Step sequence: Cha-Cha-Cha is danced in place, with lively hip movements, but the upper body should be kept calm. The basic step appears flexible and very dynamic due to the increased speed, the cross steps and the harder accentuation. The footwork and footwork play a major role in this dance, which should make the actions powerful and quick. The straight legs and knees are a hallmark of Cha-Cha-Cha.


Paso Doble
The paso doble is the dance representation of torrero with its capa, the red cloth. The lady as capa follows the lead of the gentleman confidently, distanced and agile. The gentleman as a torero shows himself determined, bold and proud. The tension in the body can be felt by the audience. The paso doble is the fastest Latin American dance.
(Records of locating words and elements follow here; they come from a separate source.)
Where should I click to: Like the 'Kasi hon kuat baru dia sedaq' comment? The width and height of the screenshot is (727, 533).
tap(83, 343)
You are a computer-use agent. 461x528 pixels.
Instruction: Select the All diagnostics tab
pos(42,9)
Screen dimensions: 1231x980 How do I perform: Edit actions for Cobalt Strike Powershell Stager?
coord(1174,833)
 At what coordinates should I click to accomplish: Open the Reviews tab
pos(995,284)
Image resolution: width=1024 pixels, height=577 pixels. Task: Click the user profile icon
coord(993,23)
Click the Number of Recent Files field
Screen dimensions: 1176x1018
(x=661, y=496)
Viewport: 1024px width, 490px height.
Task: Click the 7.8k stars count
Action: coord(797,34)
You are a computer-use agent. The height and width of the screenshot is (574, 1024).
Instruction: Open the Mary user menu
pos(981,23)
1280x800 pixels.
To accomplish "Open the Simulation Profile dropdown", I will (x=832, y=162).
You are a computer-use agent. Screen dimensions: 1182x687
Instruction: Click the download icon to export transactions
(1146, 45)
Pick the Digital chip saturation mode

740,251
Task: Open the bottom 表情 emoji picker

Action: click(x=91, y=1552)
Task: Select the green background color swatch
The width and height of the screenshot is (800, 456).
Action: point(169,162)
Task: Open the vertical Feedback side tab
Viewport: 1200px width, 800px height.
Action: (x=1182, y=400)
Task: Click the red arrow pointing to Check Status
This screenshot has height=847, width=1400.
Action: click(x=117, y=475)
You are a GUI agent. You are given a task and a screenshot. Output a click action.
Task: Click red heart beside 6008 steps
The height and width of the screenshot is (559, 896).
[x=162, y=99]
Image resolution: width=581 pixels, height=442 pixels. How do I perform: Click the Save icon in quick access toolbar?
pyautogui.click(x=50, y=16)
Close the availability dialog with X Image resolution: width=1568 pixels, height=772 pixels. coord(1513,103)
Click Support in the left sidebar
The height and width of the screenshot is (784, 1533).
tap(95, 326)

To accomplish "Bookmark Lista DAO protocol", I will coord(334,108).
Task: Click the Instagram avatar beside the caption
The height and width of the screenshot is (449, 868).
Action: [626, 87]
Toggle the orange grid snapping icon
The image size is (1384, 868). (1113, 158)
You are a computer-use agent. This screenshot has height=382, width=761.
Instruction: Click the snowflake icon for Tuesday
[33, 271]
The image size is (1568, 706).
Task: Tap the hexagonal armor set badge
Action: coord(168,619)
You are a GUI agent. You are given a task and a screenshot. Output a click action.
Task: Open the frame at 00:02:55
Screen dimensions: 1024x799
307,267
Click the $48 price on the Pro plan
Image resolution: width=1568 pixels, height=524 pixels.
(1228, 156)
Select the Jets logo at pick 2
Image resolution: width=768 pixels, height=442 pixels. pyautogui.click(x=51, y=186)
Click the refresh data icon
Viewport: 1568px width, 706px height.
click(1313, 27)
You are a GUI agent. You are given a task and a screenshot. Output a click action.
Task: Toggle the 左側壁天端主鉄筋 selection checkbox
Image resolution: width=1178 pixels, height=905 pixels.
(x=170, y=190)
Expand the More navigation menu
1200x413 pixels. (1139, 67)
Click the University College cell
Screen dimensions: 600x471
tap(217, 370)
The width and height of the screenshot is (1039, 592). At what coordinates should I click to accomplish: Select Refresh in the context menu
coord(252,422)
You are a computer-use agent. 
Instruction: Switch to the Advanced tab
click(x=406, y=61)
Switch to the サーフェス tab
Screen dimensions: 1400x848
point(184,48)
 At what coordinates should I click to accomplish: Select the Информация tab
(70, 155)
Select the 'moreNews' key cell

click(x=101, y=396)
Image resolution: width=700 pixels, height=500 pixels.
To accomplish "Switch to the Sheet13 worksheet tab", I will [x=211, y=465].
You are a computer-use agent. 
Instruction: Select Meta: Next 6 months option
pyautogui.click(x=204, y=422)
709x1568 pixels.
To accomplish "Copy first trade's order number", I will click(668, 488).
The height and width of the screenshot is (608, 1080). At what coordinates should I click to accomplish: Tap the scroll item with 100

Type: Latin American dance

History: The origin of the Paso doble can be found in Spain. Translated, Paso doble means "double step". As a further development of the Onestep, a ballroom dance from America that was danced from 1912 to 1925, is one of the march dances. As a two-step, usually played in two-quarter or six-eight time, it is known as paso doble. Today it is one of the Latin American dances.

Measure sequence: The paso doble is 2/4 time, counting is slow-slow and has 60 to 62 beats per minute, tournament dance 62.

Music description: The music of the Paso doble is energetic, clearly structured, strict and powerful. The best-known Paso Doble played is "Espana Cani", the phrases of which the dancers have adjusted to with their choreography, which is essential for tournaments.